Bagikan:

JAKARTA - Direktorat Jenderal Pajak (DJP) Kementerian Keuangan (Kemenkeu) buka suara terkait pengenaan tarif pertambahan nilai (PPN) 12 persen pada transaksi uang elektronik dan dompet digital (e-wallet).

Direktur Penyuluhan, Pelayanan, dan Hubungan Masyarakat Direktorat Jenderal Pajak Dwi Astuti menyampaikan pengenaan tarif PPN pada jasa atas transaksi uang elektronik dan dompet digital selama ini telah dikenakan PPN sesuai ketentuan Peraturan Menteri Keuangan (PMK) Nomor 69 Tahun 2022 tentang Pajak Penghasilan dan PPN atas Penyelenggaraan Teknologi Finansial.

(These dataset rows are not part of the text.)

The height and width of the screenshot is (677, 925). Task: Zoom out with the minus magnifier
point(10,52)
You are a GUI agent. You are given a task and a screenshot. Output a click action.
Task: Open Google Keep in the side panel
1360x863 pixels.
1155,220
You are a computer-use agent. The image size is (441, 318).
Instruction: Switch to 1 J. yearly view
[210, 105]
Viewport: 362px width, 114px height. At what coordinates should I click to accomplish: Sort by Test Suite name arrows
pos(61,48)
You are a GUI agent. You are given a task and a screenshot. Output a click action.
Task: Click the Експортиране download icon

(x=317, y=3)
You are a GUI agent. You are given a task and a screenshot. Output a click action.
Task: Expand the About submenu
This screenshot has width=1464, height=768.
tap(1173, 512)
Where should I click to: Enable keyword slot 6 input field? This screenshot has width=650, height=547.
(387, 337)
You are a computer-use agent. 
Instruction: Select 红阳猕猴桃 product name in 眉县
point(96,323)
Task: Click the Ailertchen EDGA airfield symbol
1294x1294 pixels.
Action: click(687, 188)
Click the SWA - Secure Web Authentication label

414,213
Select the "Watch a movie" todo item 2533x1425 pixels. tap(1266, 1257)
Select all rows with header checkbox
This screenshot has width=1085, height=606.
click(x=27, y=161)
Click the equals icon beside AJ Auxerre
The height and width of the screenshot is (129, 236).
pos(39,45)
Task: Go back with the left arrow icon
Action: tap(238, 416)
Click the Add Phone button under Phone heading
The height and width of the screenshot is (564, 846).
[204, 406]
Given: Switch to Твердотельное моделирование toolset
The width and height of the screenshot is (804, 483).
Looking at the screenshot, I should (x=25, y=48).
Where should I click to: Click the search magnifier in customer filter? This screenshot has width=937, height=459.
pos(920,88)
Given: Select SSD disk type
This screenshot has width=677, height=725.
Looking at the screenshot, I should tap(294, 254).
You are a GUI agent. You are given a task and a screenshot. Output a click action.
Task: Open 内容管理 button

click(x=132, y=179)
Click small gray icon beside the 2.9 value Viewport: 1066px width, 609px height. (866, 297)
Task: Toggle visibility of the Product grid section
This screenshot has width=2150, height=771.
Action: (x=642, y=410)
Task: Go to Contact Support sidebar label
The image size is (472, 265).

Dwi menegaskan bahwa pengenaan PPN 12 persen yang menjadi dasar pengenaan pajaknya bukan pada nilai pengisian uang (top up), nilai saldo, atau nilai transaksi jual beli, melainkan akan dikenakan pada konsumen atas penggunaan jasa layanan uang elektronik atau dompet digital.

"Artinya, jasa layanan uang elektronik dan dompet digital bukan merupakan objek pajak baru," ungkapnya dalam keterangan resmi, dikutip Minggu, 22 Desember.

Sebagai contoh dalam simulasi perhitungan Ditjen Pajak, ketika pengguna mengisi ulang (top up) uang elektronik, dompet digital atau e-wallet sebesar Rp1 juta dengan biaya administrasi top up misalnya Rp1.500, dan dengan pengenaan tarif PPN 11 persen yang berlaku saat ini, maka PPN yang harus dibayar adalah Rp165, sehingga total biaya menjadi Rp1.665.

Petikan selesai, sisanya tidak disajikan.